Together Tyler and the Raynes family are working hard toward finding a permanent solution that works best for Tyler, but in the meantime, he’s enjoying life with the Raynes’ and competing in Special Olympics.
#50for50: Volume 9 ▪️ Emma Donnelly ▪️ Kensington High School ▪️ Philadelphia County
“My parents are both from Northern Ireland. I’m considered Irish-American. I don’t know if you can hear the accent a little bit. Some people can hear it. I went to Ireland last summer and it was fun. It’s a pretty good lifestyle, but it gets a little boring after while. You know what?

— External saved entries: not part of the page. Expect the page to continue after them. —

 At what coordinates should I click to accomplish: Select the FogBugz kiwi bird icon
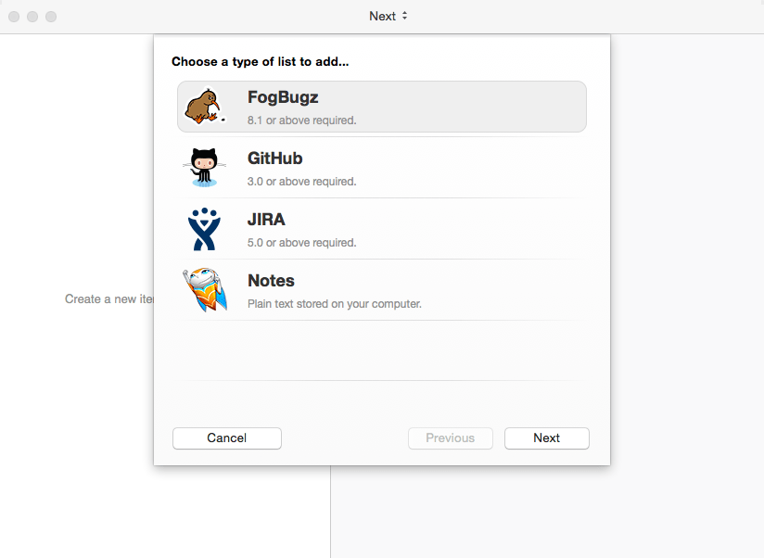tap(205, 107)

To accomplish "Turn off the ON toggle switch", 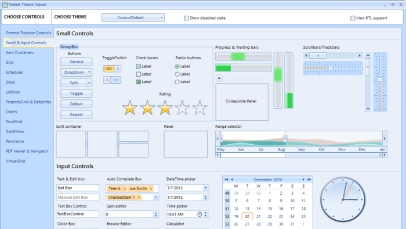I will (x=112, y=69).
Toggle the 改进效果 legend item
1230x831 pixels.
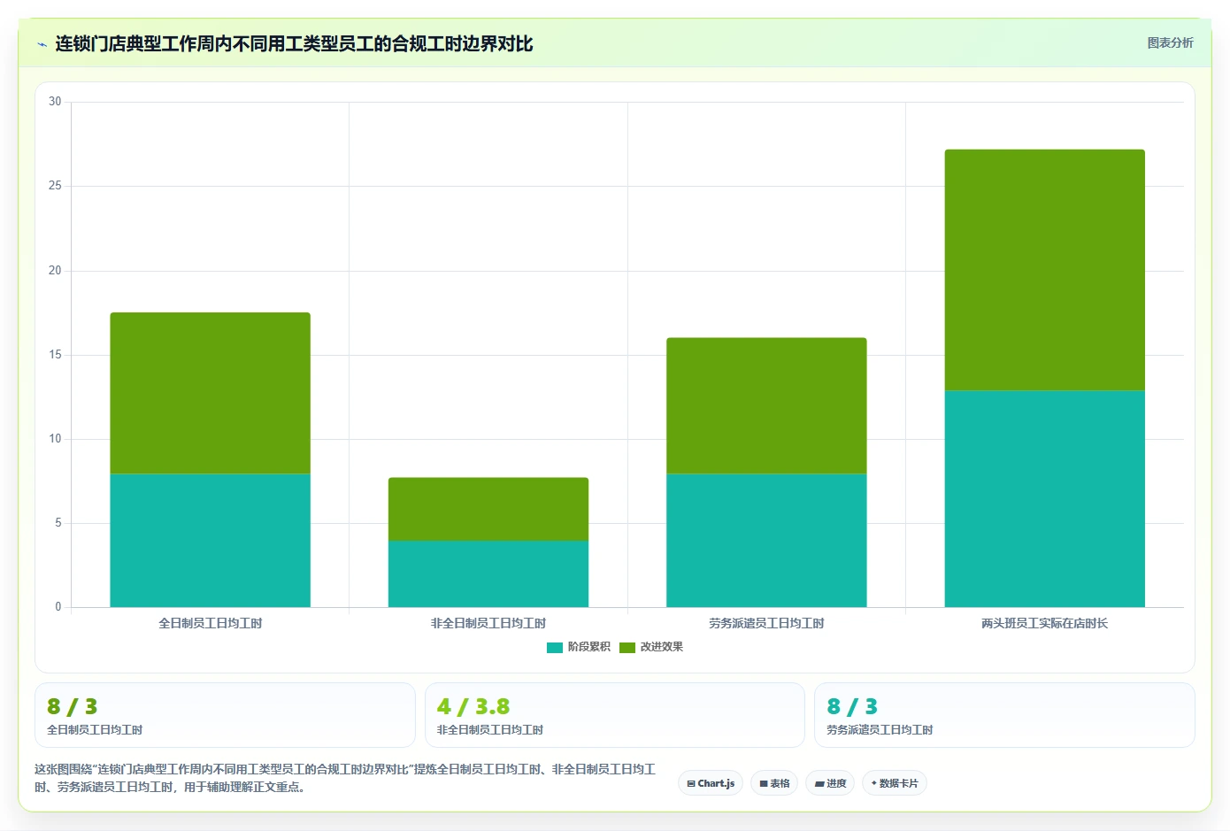[x=651, y=647]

It gets cold there. And it’s not like here. Here is very, very, very good and I don’t want to live in Ireland. I want to stay right where I am in Fishtown and not move anywhere else. I like to walk with my dog and see my friends. I go by some of their houses and say ‘Hey, how are you?’ and they say ‘Hi’ back to me. … I’m loving the Special Olympics. It’s kind of competitive with all the other schools, but it’s pretty fun to get to congratulate all the other teams and talk to them and things like that. It’s my second year doing bocce. Our coach, Mr. [Brandon] Hirsch, he’s really into the game with us and really shows respect for us. He really loves us and really loves our team. It’s really, really fun and competitive and I love the experience. You feel regular playing bocce. I’m autism and I feel normal. I like to talk to everybody and they talk back to me and play jokes on me. It’s the best feeling for me. … I’m thinking about doing Project SEARCH at Drexel University. It’s for people on the autism spectrum. I’m going to do an interview in March and if I do well on it, I’ll get accepted there and maybe get a job. … I want to do public speaking. I spoke at the Opening Ceremony today. It was pretty good and I wasn’t nervous at all. I also speak at church. I read there, not every Sunday but some Sundays. The news was here [at the Unified Bocce Championships] today I did want to be on TV and say some things. But, you know what? It’s all good. Maybe next time.”
#50for50: Volume 8 ▪️ Diamonte Anderson ▪️ 24 years old ▪️ Beaver County
“I’m from Beaver County Special Olympics and I play soccer. I’ve been playing for a few years. I got involved through school. It makes me feel happy, healthy. It keeps me in good shape. It got me into weight lifting too, to stay healthy and to stay fit. I just lift weights to stay fit, but I’m thinking about [competing in] powerlifting. Probably next Fall I should do it because I’ll be 25. I’m a man. I can do it. … I want to be a male model. That’s why I like taking pictures. I want to send them to a modeling agency. I’m very social and friendly. … My favorite part is hanging out with friends and socializing. It’s like a big family. It’s a big friendship type of thing. It’s about being nice and being respectful. Sometimes, you might catch heat or some people might have an attitude, but just stay positive and you’ll be good. … I would tell people that [Special Olympics] is great for Autism, Down syndrome, Asperger syndrome — everybody’s different but we all can do it. If you want to try to do Special Olympics, go out, do it, have fun, have friends or family help you and you’ll be good. And be nice and be social.”